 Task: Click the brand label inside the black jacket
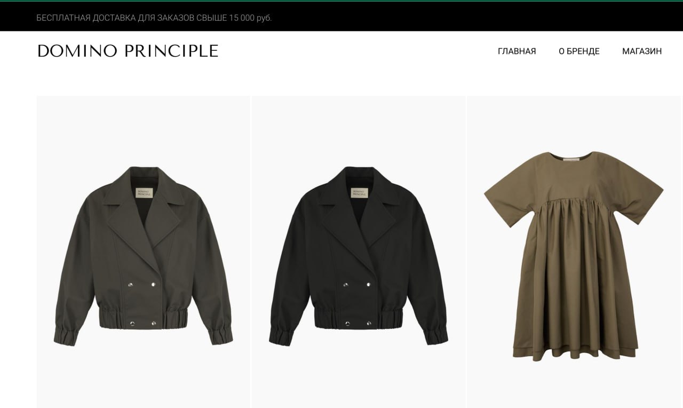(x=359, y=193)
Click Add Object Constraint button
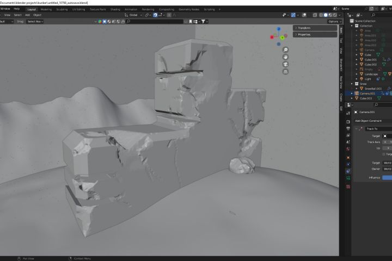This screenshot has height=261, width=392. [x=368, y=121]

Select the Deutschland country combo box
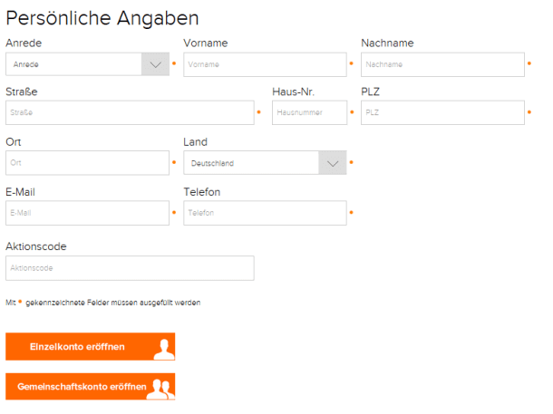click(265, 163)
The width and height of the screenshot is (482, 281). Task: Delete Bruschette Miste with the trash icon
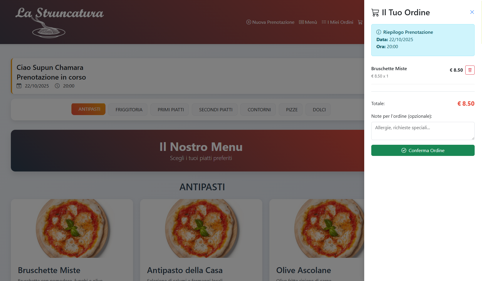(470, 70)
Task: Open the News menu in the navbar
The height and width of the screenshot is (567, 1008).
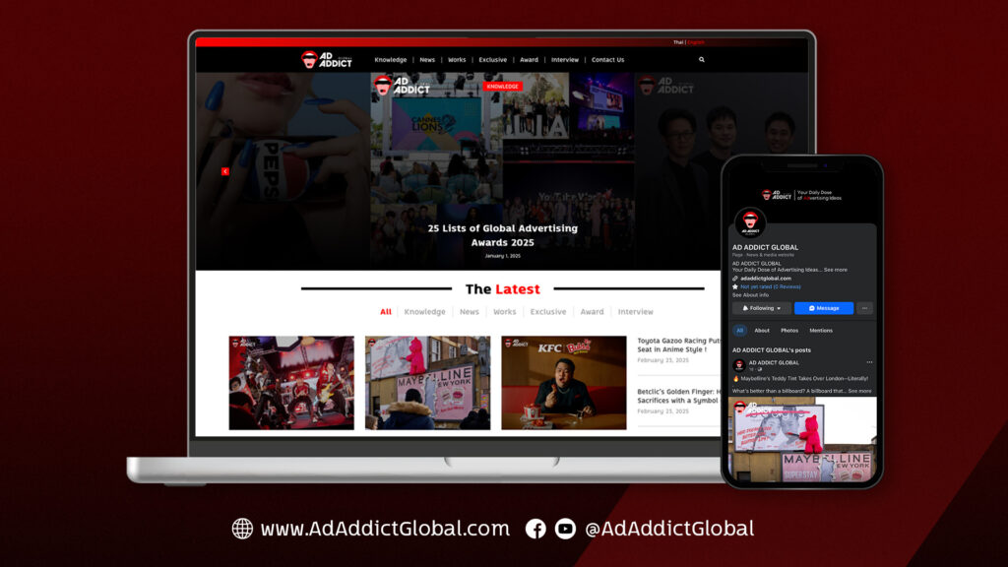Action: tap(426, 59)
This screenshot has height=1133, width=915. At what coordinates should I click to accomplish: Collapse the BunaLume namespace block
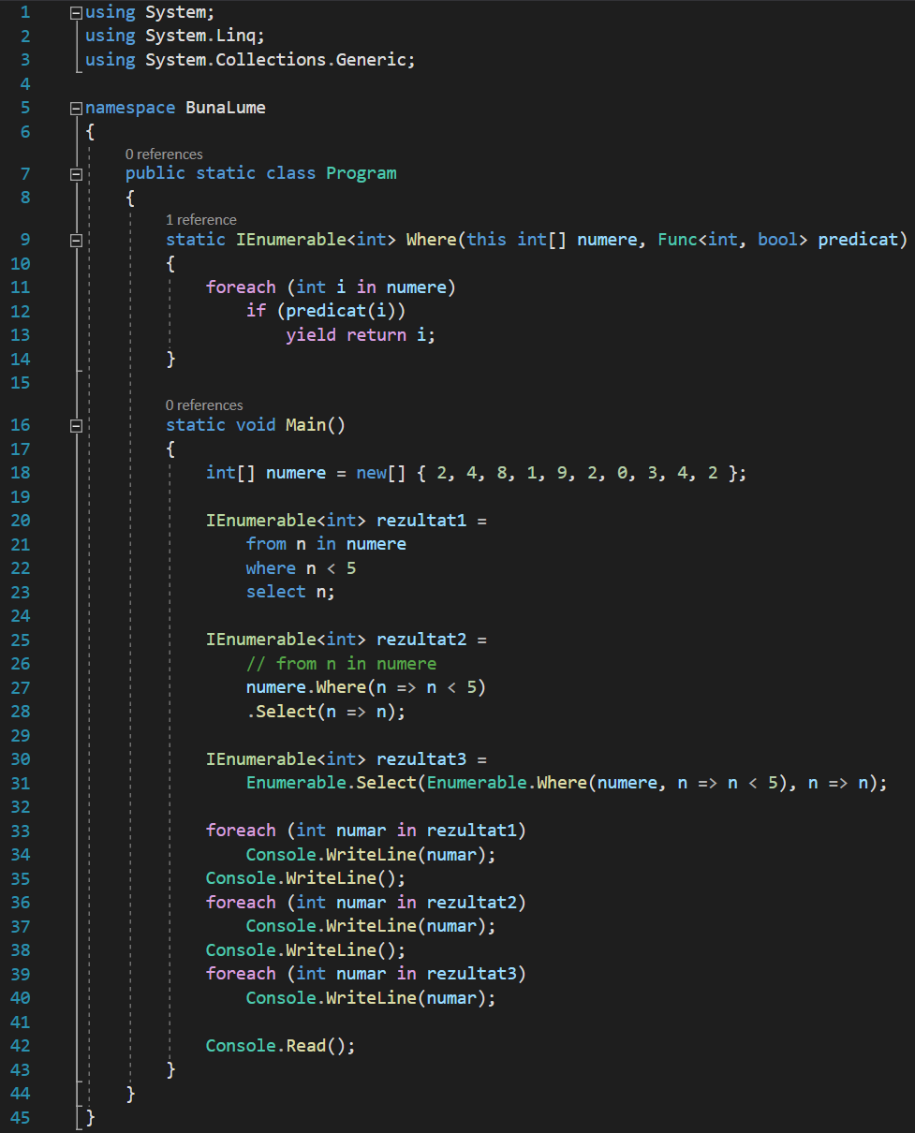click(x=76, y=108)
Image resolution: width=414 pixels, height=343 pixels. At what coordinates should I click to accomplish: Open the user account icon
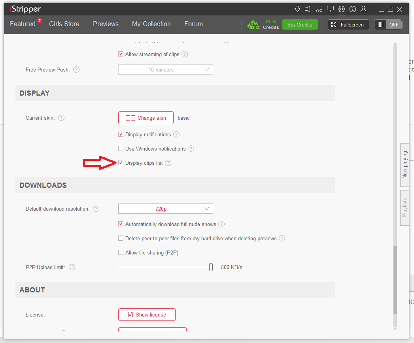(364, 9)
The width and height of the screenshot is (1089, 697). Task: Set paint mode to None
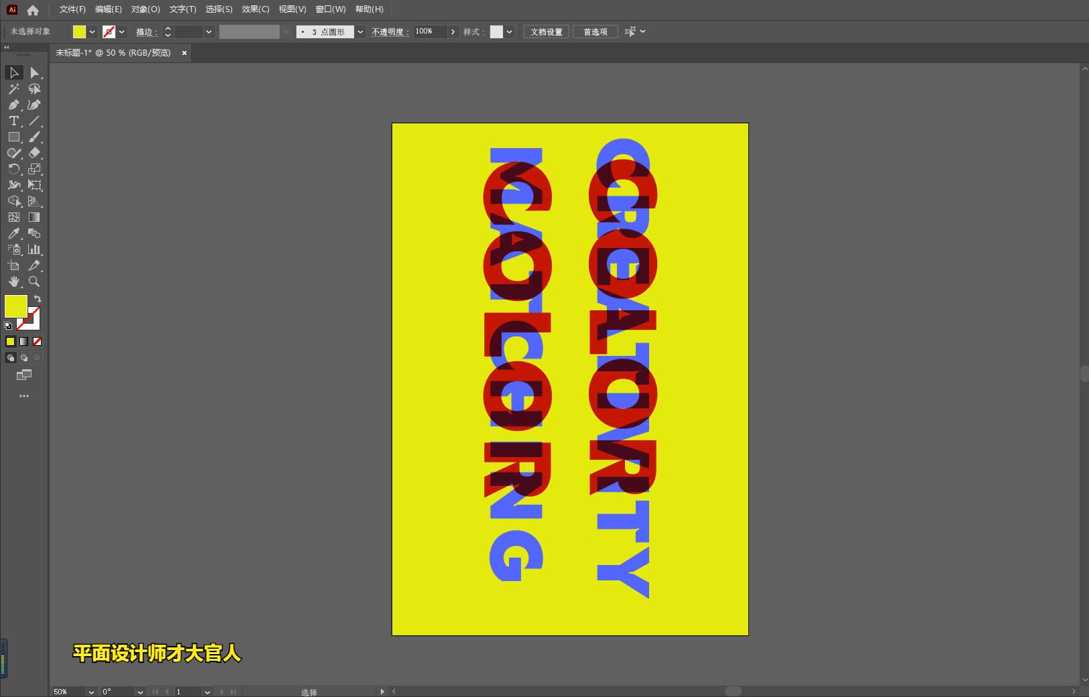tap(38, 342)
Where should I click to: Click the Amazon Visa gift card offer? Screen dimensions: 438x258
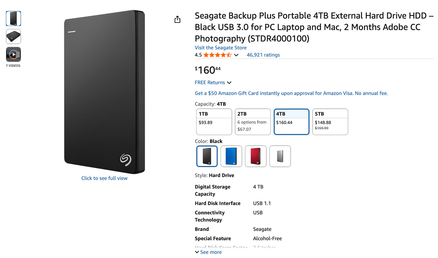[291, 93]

········

- _The task_: Pictures excluded, print only the lines from the one with "Select the Deutschland country combo box" through the end of the entries above, exactly as written.

- _Reply_:
Select the Deutschland country combo box
click(265, 163)
The width and height of the screenshot is (482, 281). Task: Delete Bruschette Miste with the trash icon
(470, 70)
Task: Open the News menu in the navbar
The height and width of the screenshot is (567, 1008).
Action: tap(426, 59)
This screenshot has height=1133, width=915. At what coordinates should I click to accomplish: Collapse the BunaLume namespace block
click(x=76, y=108)
Image resolution: width=414 pixels, height=343 pixels. At what coordinates should I click to accomplish: Open the user account icon
(364, 9)
The width and height of the screenshot is (1089, 697). Task: Set paint mode to None
tap(38, 342)
Where should I click to: Click the Amazon Visa gift card offer? Screen dimensions: 438x258
[291, 93]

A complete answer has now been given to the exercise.